O Brasil e o Rio são carentes de tudo: escolas, saneamento básico, moradia, insegurança, hospitais, transporte público, luz elétrica, praças esportivas, entre outros, por conta de administradores incompetentes, mal-intencionados e que trabalham exclusivamente em causa própria. Os valores a serem investidos nos dois eventos podem chegar ao redor de R$ 50 bilhões. É muito? Sim, mas se pensarmos que a grande maioria é em obras (investimentos) como transporte, que beneficiarão a população, justifica-se. Afinal de contas, esse valor representa apenas 5% do que o governo Lula já torrou somente em juros sobre a dívida interna (mais de R$ 1 trilhão), dinheiro que foi para concentrar nas mãos de poucos, um grupo de cerca de 10 grandes bancos. Isso sim é gastança desnecessária e entreguismo. Vamos dar uma guinada: em vez de gastança vamos fazer investimentos em obras úteis e necessárias para a população. Isto só tem chance de ocorrer se houver algum controle da sociedade. O que não podemos permitir é que alguns dirigentes de esportes e políticos do executivo utilizem esses dois tão importantes eventos para desviar ainda recursos públicos e se enriquecerem. Vamos nos dar uma chance. Que tal imitar Barcelona e fazer bonito?

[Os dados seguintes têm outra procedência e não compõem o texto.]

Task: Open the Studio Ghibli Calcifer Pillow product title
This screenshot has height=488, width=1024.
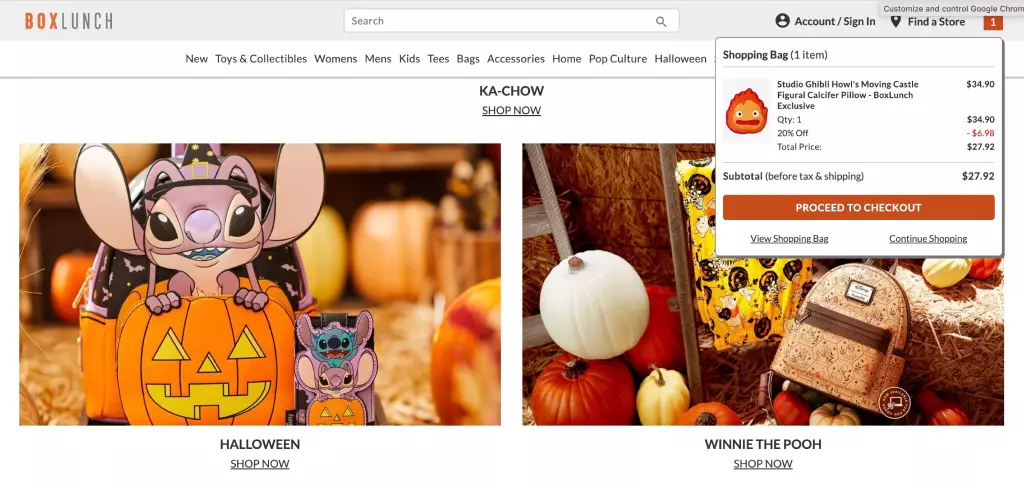Action: (848, 95)
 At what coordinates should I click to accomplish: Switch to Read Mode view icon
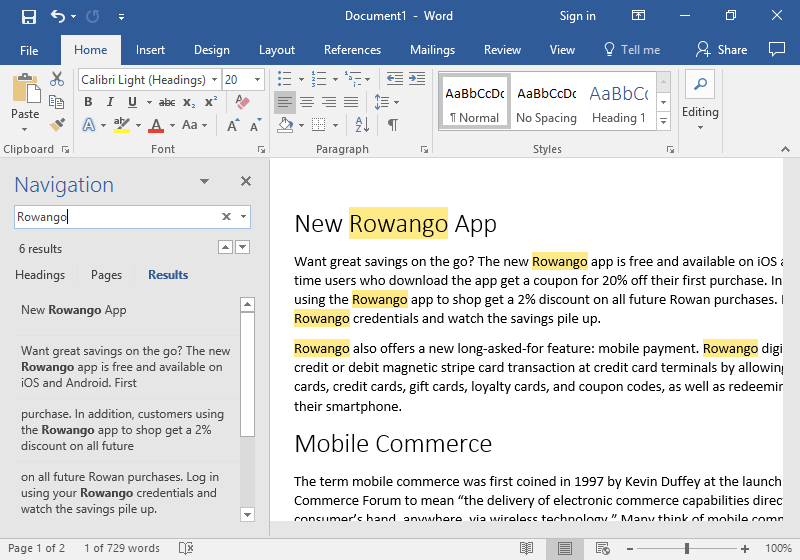click(527, 548)
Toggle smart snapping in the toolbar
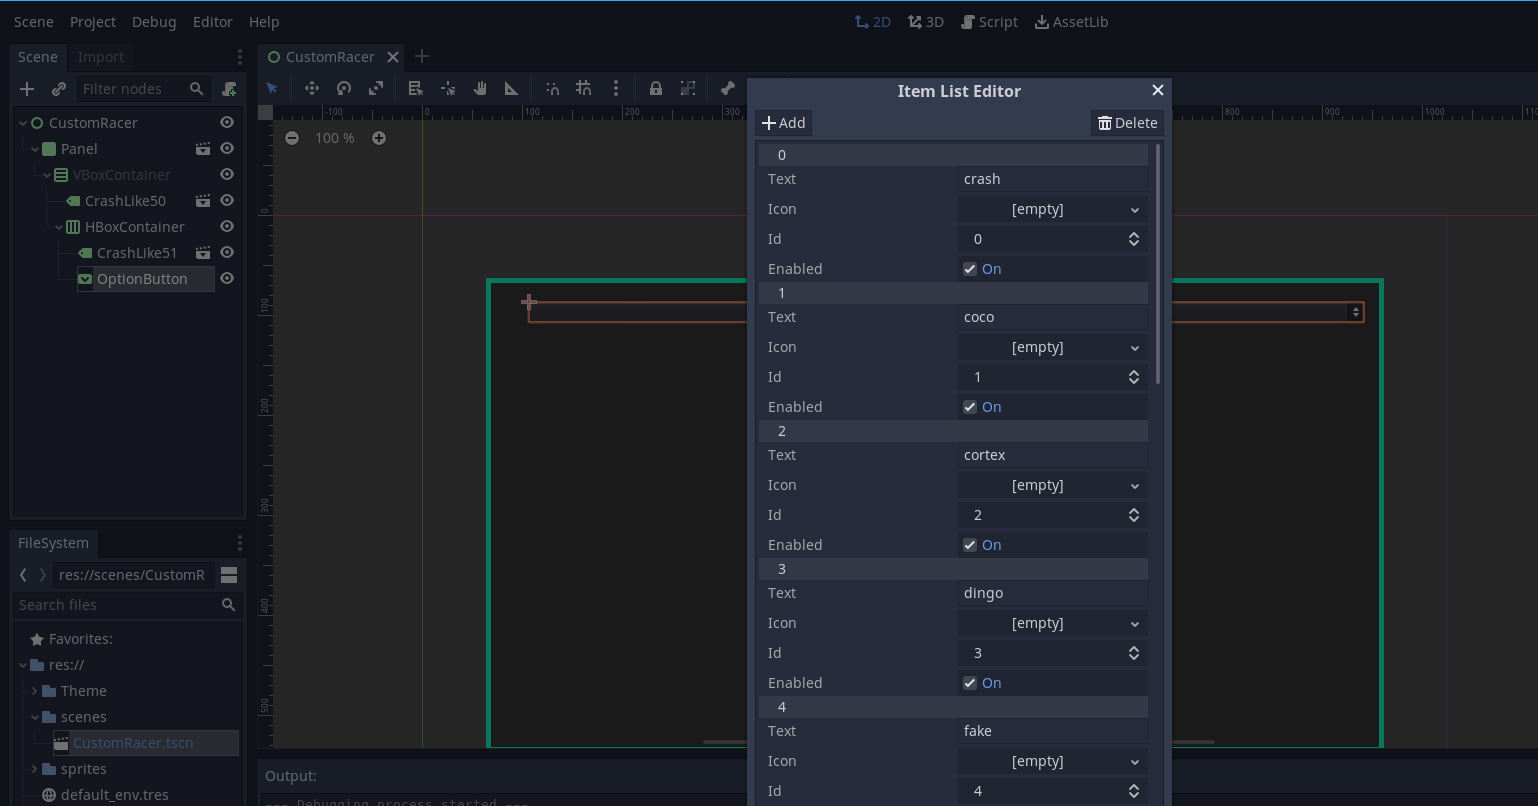Screen dimensions: 1538x806 point(552,88)
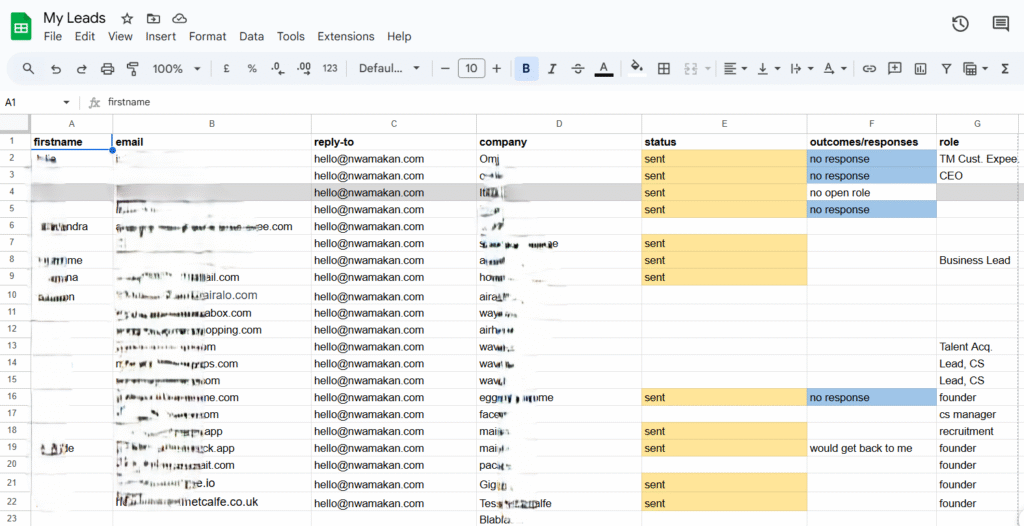1024x526 pixels.
Task: Expand the name box A1 dropdown
Action: [x=67, y=102]
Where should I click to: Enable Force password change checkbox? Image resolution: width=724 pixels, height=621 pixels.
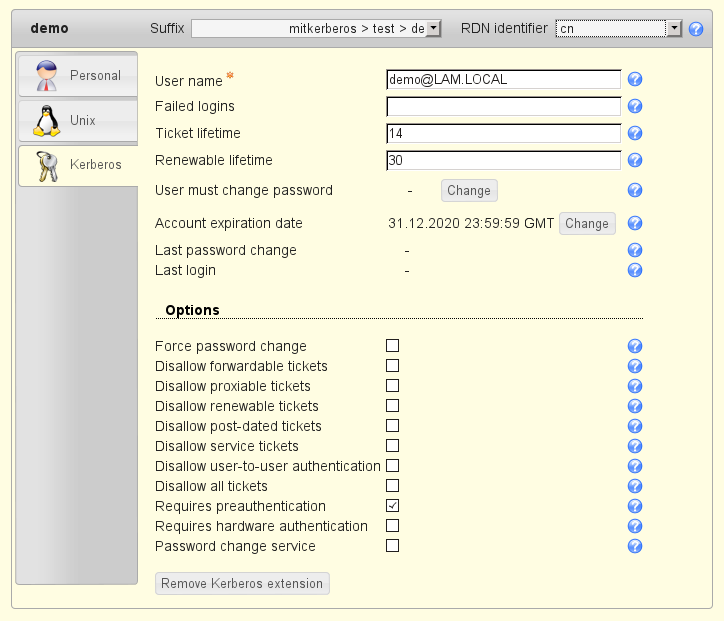[393, 346]
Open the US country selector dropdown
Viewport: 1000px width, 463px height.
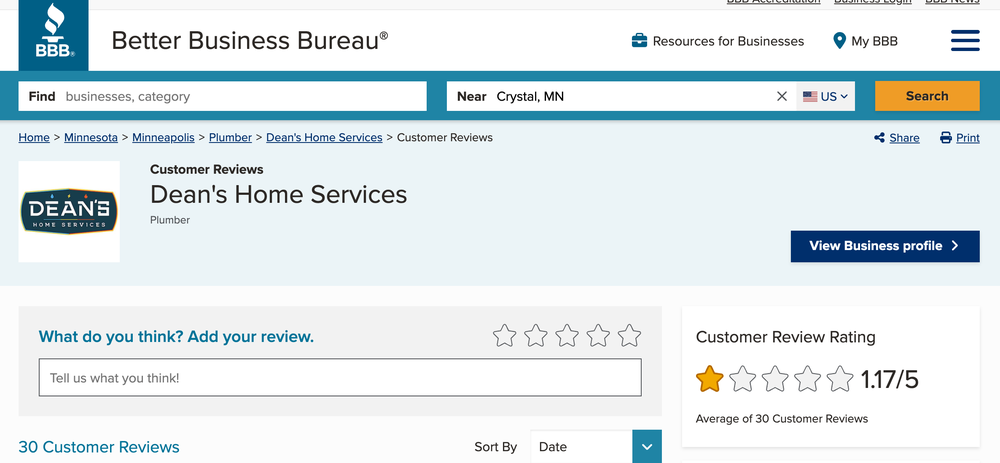[x=826, y=96]
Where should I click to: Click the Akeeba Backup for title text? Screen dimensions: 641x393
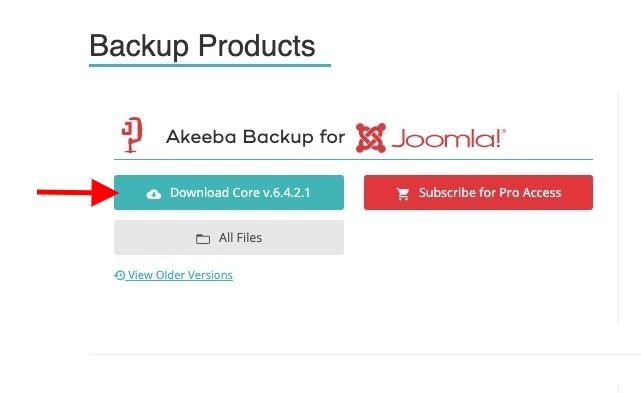[x=256, y=137]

Para não nos enganarmos e chorarmos no futuro a chance perdida, sugiro:
a) que o TCU e o Ministério Público não se apequenem e cumpram o seu papel constitucional (não aprovem o escândalo do tipo Pan);
b) que o Crea e a OAB façam efetivamente parte do comitê de aprovação e acompanhamento das obras;
c) que os atuais (e perpétuos) administradores do esporte olímpico devam sair já, para garantir a salutar renovação e evitar os escândalos de novos Pan, agora multiplicados por mil. Esses dirigentes são craques nisso.
O esporte, como atividade educativa e de socialização, pode muito contribuir e ajudar nas nossas questões básicas e estruturais, apesar de não resolver tudo. Que esses dois megaeventos ajudem os brasileiros a terem melhor transporte público, boas escolas, hospitais mais humanos, menos insegurança e um saneamento básico minimamente aceitável. Isso só terá chance de ocorrer se a sociedade se mobilizar e agir. Se deixarmos nas mãos dos nossos políticos e dos atuais dirigentes do esporte, estaremos jogando mais uma grande oportunidade no lixo. Aí, só nos restará lastimar e chorar, enquanto uns poucos vão festejar, locupletados. Vamos, pelo menos em Curitiba, dar um bom exemplo para o Brasil.
(*) Ph.D. em Economia e Agribusiness pela Ohio State University (EUA, 1980), foi Professor Titular da UFPR (1974-95), Professor visitante nos EUA, Japão e Alemanha, autor de seis livros de Economia e Agronegócio. É um dos fundadores e atual diretor presidente da Estação Business School.